Daisy balbuceó una palabrota y se encaminó a la sala en donde estaban sus cuadernos.
—¿Cómo me contestaste?
—No.
—Dime qué me dijiste, enana, ¡o te sorrajo un fregadazo!
—Samantha —intervino su madre—. Ya, déjala. No tienes que ponerte así.
—Es que se está volviendo bien huevona, mamá.
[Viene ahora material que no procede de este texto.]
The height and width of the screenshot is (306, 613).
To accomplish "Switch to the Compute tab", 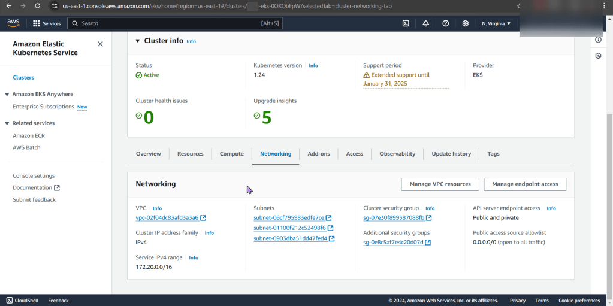I will [x=231, y=154].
Hubo una larga discusión al respecto. Daisy no pudo dormir bien esa noche por darle tantas vueltas, y ahora volvía a rumearlo. Ellas se gritaban todo el tiempo; se reclamaban detalles, gastos, cuentas, de todo. Estaba harta de esta insana convivencia. Pero como de costumbre, pronto se olvidó del asunto y se quedó dormida.
***
A la mañana siguiente vino la vecina, una mujer robusta, mayor y que trataba con cierta indiferencia a Samantha; con quien mantenía una relación provechosa era con Magdalena, la abuela. No era una señora muy mimosa, pero sí amable y responsable, lo suficiente como para hacer de niñera para Daisy.
—Muchas gracias por cuidar a mi hija, doña Gertrudis.
—No, de qué, hija. Le debo mucho a tu mamá. Esperemos que pronto se recupere.
—Sí, gracias. —Se preparaba para salir al trabajo.
—¿Dónde trabajas?
—Pues acá, en la caseta.
—Qué horrible está ahorita la situación, ¿verdad?